The increasing complexity of modern industrial aPS and their development and optimization during their whole lifecycle has led to MBSE as a possible solution for handling this complexity. Backhaus et al. [
21] introduce an approach based on digital production process models aiming to shorten the engineering process, e.g. when adapting plants to new products and requirements. An approach for the systematic model-based development of production automation systems has been proposed by Vepsäläinen et al. [
5] with AUKOTON. This approach covers several aspects of an automation system but lacks methods to integrate user-defined control logic [
3,
6]. Possibilities to explicitly specify information for automatic deployment of Function Blocks onto controllers with respect to multiple optimization objectives (cost, latency, load distribution, and heat generation) are missing too. Reuter et al. [
7] present an approach to integrate sub-models for control configurations in MBSE tools to improve the interdisciplinary modeling of manufacturing systems during development phase. Other SysML-based approaches [
8,
10] provide the modeling of (non-functional) requirements and the application of simulations for design validation. However, in contrast to the work in [
3] these approaches do not provide a direct integration with automation system software.
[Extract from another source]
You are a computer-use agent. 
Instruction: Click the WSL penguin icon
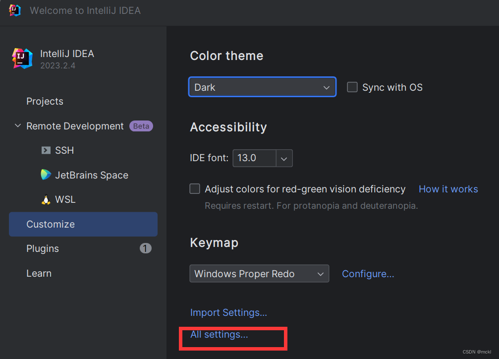[x=46, y=200]
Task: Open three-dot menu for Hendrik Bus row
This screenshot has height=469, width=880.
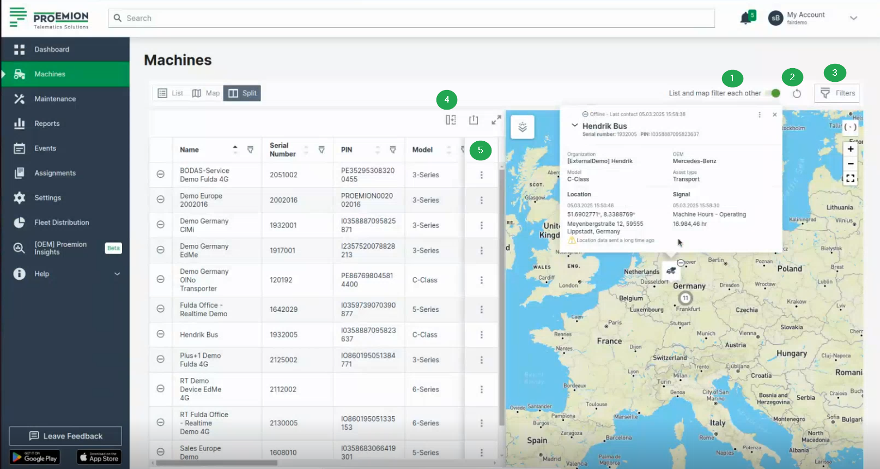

The same holds for Thramboulidis et al. [
9] which are also based on SysML and provide the modeling of domain-specific components along with their functional and non-functional requirements but lack a sufficient coupling between the functional models and run-time environments. The approaches [
10,
11] of Fantuzzi et al. are also based on SysML as well as on Unified Modeling Language (UML) intend to describe the different aspects of aPS and mechatronic systems in general. In [
11], design patterns for the generation of aPS’ software are presented still lacking a close integration between the modeled behavior and executed code on the target platform as in [
3]. Estevez includes models from various domains in the development of aPS using XML schemes [
12,
13] but lack an optimized deployment of the functionality onto controllers. Brecher et al. introduce an approach for developing a control logic based on a SysML model [
14], including component behavior models integrated in the overall system model. The approach addresses the reuse of the behavior models for the development of system modifications using control agents. A promising approach in the domain of building automation is [
15], hence, a coupling between product and production system models is not considered. Whereas the aforementioned approaches mainly focused on automation systems based on the IEC 61131 standard, other works which address event-driven implementations conforming to the IEC 61499 standard [
16,
17] exist but have not been widely accepted in industry, yet. To describe automation hardware devices, several languages like EDDL and FDT [
18] for describing field devices and networked architecture systems in a detailed way exist. The approach motivated in this paper may be extended by these descriptions to address a domain-specific hardware modeling.